John Malkovich, “Demir Maskeli Adam” filminin en acıklı sahnesinde, gözlerinden yaşlar akarken, soruyor, “Sen bir erkek çocuğunun büyümesini izlemek nasıl birşeydir bilir misin?”
Bilirim John’cum… karmakarışık bir ruh halidir.
13 yaşındaki oğlum, bugün dedi ki,
-Anneeaa biz yarın okuldan çıkınca arkadaşlarla parka futbol oynamaya gidicez.
Benim ilk sorduğum soru:
-Kızlar var mı?
Erkek okulunda okuyan ve futbol oynamaya gideceğiz diyen bir çocuğa bu soruyu sorduğuma ben bile inanamadım…
-Evet var, onlar da santrafor oynuyor… diye de bozdu beni.
-Aman çocuğum dikkat et içkine bişey koyarlar diyecek oldum,
-Pet şişeye mi? dedi.
Belli mi olur?
Paranoyanın doruklarındayım ama artık daha fazla komik duruma düşmemek için konuşmamaya çalışıyorum.
“kaç kişi gidecekler?
acaba hakikaten kızlar santrafor mu?
uyuşturucu tacirleri nereye pusu kurdular?
ambulansın numarası ezberimde mi?
ben de geleyim desem ne der?”
Aklımda deli düşünceler….
Ürettiğim komplo teorileri CIA’ i şaşkına çevirir.
Geceyi zor geçirdim.
Sabah nasıl yapsam da konuya girsem diye düşünürken kendiliğinden açılıverdi konu:
-Ya anne, akşam sutopu maçım var, şimdi ben yorgun olurum, gitmeyeceğim parka…
Deyince, içimde bir anda yüzlerce kelebek havalandı ve oğlumu öpe koklaya yolladım okula.
Annelerin duaları kabul olurmuş.
Sevgili John, senin bu soruyu sorarken tam olarak da böyle bir izlemeyi kastetmediğini biliyorum.
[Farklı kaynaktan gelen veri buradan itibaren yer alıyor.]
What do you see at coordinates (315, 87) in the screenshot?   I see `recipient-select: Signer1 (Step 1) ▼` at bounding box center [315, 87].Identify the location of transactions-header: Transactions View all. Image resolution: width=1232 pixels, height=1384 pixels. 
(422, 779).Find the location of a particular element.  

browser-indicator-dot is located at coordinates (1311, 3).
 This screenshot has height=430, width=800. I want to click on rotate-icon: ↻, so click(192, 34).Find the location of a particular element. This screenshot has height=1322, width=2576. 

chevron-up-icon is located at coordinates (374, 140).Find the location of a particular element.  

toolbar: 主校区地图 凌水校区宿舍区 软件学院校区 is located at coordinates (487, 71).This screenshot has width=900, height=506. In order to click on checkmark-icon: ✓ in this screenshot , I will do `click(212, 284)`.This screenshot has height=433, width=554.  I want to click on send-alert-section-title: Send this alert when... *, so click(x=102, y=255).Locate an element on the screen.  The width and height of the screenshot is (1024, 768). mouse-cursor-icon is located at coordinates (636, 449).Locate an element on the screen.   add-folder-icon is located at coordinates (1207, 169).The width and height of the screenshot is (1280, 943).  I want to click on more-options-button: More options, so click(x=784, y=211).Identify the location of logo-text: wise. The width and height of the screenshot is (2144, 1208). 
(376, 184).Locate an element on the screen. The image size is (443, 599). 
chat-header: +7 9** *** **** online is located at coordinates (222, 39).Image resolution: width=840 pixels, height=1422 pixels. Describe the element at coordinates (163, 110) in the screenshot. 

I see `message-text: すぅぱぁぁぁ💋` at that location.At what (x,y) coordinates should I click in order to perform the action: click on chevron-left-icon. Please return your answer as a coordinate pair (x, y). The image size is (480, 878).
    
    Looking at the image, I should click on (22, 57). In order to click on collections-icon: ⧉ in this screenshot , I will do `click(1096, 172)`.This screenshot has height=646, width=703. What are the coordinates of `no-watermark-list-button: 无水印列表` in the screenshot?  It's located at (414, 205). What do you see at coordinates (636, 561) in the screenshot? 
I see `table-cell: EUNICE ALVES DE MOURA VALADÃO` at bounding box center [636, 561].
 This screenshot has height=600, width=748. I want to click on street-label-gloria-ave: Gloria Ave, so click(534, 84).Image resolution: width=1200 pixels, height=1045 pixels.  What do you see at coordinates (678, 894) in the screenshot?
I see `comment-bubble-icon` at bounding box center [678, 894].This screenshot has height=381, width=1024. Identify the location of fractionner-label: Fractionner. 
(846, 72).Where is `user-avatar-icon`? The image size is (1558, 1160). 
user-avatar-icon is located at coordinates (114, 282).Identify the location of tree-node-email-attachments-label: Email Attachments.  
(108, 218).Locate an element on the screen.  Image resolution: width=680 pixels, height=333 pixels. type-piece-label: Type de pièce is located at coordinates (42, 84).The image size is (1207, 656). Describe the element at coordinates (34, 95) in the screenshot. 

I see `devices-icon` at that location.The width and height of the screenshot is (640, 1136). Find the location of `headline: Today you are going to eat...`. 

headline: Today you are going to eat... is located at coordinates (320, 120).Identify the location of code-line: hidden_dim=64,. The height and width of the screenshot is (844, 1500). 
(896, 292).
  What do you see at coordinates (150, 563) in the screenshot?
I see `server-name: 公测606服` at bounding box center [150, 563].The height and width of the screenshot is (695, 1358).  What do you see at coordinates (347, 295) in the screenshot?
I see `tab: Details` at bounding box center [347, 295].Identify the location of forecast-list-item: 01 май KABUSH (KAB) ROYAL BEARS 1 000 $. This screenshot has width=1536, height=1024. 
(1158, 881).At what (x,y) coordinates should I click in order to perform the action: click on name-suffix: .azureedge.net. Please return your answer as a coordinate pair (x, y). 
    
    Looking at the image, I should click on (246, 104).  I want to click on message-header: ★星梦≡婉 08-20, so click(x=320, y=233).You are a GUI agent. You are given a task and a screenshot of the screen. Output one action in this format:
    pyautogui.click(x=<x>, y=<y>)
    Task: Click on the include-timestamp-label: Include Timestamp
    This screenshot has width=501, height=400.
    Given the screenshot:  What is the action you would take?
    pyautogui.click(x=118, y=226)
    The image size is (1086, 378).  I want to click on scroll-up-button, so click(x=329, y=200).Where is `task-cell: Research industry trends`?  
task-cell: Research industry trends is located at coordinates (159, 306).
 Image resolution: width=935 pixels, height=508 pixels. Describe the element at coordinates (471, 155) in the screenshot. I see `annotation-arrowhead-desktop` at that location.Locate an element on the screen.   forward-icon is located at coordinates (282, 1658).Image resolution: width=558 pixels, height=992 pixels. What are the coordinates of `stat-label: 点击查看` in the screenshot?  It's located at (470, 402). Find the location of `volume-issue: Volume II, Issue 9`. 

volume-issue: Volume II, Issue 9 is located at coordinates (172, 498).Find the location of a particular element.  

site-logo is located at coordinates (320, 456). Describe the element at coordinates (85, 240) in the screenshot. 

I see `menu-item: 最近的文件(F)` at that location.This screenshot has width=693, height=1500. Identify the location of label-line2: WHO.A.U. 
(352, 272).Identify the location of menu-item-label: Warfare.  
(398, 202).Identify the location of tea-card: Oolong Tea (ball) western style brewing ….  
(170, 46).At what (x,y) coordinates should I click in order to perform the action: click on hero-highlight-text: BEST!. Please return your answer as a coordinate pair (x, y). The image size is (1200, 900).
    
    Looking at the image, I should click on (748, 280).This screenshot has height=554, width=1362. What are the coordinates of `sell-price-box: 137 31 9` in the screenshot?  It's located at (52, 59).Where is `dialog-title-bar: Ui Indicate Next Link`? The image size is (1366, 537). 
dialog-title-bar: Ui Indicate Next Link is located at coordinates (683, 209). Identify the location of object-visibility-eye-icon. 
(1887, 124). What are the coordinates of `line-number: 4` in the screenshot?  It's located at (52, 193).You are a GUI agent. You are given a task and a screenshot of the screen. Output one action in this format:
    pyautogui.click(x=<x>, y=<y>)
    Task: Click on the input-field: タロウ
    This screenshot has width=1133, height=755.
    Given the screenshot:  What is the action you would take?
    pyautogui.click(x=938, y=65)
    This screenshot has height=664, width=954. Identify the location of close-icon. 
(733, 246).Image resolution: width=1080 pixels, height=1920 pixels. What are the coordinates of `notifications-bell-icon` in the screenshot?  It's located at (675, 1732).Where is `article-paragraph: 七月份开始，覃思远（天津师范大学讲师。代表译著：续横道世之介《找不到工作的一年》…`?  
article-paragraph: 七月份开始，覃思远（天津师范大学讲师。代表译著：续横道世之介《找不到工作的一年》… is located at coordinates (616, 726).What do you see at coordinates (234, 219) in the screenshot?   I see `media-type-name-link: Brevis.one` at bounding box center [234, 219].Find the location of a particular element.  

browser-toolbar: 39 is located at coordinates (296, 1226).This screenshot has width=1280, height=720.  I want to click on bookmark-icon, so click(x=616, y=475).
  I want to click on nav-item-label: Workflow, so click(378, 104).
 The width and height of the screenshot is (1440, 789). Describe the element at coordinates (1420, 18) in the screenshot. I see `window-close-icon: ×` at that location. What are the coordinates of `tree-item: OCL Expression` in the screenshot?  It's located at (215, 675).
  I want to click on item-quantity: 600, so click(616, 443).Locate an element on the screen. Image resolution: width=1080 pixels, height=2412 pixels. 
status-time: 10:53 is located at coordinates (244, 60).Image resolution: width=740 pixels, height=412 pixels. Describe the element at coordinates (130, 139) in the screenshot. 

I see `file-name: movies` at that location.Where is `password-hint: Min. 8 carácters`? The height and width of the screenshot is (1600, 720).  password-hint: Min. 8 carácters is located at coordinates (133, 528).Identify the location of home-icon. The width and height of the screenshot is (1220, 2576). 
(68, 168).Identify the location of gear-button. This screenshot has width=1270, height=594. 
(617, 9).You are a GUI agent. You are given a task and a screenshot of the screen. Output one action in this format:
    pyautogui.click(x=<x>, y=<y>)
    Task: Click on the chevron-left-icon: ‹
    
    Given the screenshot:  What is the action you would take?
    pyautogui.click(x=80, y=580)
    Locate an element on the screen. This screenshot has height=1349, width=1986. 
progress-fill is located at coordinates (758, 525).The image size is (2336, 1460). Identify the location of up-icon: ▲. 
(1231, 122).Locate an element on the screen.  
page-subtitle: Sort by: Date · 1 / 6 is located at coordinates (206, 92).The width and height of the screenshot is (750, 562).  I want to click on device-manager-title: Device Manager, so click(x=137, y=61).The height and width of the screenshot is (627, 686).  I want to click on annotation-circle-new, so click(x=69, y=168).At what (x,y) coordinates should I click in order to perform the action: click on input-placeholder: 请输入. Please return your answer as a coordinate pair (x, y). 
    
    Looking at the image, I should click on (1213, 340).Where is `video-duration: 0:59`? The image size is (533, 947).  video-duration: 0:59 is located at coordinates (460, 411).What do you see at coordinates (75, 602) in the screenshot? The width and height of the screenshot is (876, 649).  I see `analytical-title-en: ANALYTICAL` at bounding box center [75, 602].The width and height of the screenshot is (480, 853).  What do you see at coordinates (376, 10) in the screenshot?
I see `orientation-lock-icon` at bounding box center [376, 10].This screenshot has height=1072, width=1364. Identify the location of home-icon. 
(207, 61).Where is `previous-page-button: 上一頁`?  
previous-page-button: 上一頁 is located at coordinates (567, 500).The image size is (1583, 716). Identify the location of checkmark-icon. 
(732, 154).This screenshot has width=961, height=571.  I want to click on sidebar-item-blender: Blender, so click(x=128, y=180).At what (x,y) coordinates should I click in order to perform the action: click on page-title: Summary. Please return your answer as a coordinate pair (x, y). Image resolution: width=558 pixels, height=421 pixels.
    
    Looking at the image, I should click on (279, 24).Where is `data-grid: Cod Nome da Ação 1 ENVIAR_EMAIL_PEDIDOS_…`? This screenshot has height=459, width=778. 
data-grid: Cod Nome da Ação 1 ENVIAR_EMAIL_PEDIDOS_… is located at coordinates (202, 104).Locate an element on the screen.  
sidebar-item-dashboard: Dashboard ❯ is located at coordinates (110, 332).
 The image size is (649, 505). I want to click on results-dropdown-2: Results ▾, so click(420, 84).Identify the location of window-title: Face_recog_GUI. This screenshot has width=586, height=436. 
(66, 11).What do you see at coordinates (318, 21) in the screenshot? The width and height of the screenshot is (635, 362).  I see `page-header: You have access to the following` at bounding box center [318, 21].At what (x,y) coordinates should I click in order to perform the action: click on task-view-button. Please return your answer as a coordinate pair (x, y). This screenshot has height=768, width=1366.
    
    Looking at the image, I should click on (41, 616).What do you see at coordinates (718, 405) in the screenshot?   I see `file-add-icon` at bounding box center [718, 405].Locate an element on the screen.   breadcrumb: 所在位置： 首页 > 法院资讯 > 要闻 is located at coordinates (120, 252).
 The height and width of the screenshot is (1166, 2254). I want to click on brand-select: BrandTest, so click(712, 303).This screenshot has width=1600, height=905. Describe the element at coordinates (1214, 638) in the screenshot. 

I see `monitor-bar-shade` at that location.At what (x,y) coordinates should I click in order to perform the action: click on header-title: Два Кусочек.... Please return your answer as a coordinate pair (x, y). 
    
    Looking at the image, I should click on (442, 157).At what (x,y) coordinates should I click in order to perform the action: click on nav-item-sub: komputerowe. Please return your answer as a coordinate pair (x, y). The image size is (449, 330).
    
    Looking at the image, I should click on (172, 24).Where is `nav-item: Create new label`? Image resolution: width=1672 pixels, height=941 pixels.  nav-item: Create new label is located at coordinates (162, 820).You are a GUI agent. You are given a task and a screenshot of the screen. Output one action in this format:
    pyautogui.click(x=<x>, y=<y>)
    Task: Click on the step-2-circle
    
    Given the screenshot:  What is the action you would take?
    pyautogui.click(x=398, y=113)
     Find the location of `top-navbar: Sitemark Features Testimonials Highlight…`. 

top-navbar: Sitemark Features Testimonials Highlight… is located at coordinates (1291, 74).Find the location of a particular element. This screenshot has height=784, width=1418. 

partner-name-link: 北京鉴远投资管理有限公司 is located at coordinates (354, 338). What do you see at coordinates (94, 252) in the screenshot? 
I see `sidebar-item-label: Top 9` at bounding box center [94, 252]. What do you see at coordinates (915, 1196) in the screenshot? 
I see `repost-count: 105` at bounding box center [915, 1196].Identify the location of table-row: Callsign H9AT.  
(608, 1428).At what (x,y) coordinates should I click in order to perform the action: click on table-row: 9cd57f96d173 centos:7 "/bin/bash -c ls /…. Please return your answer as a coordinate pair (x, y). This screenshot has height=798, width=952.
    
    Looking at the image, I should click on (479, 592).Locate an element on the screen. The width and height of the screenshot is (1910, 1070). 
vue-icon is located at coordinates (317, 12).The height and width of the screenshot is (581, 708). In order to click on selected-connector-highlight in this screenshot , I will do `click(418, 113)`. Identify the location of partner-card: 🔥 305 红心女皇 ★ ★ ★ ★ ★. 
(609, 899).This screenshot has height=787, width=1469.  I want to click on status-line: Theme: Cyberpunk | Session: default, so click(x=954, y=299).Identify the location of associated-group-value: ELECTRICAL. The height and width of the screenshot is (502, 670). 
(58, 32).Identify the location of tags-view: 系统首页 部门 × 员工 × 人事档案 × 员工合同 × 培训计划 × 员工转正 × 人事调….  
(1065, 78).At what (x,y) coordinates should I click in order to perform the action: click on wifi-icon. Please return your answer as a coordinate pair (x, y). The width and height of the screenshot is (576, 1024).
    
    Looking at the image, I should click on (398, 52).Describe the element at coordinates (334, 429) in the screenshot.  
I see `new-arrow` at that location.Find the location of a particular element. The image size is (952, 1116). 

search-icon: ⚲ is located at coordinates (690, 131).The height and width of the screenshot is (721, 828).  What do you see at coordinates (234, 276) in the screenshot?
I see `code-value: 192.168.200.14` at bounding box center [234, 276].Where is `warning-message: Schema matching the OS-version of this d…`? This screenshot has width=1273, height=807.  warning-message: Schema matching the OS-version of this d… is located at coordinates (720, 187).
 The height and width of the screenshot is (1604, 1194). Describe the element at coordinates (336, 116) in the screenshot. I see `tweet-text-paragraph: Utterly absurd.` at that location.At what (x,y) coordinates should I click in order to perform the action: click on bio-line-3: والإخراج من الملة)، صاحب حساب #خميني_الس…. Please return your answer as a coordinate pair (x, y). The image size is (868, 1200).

Bir ergen annesi olarak işin muhteşem taraflarını da an be an yaşıyorum. Mutluluk ve korkunun kaçınılmaz olarak aynı anda hissedildiği tek süreç ergenlik heralde. Ama insan kendi de büyüdüğü için bilir ki, bir ergenin kafasından geçenleri sadece tahmin edebilirsin. Ve bu tahminler doğrultusunda, çoğu zaman komik duruma düştüğün önlemler almaya çalışırsın.
Bizim kültürümüze yapışıp kalmış, “bırakmam, ben doğurdum sonuna kadar benimdir…” hissiyatı. Onların “koca adam” olduğunu izlemek, gurulandırmaktan çok korkutur bizi. “Aha bak, avuçlarımdan gidiyor…”
Gidecek tabii di mi? Biz hepimiz gitmedik mi? Oynaya güle büyümedik mi?
Kesmeyelim çocukların önünü…
Desem de………………
Bir sonraki “partiye gidebilir miyim?” sorusunda ne yapacağım hiç bilmiyorum.
İnşallah sutopu maçına denk gelir.
Hayata hep gülerek baktığınız bir hafta olsun.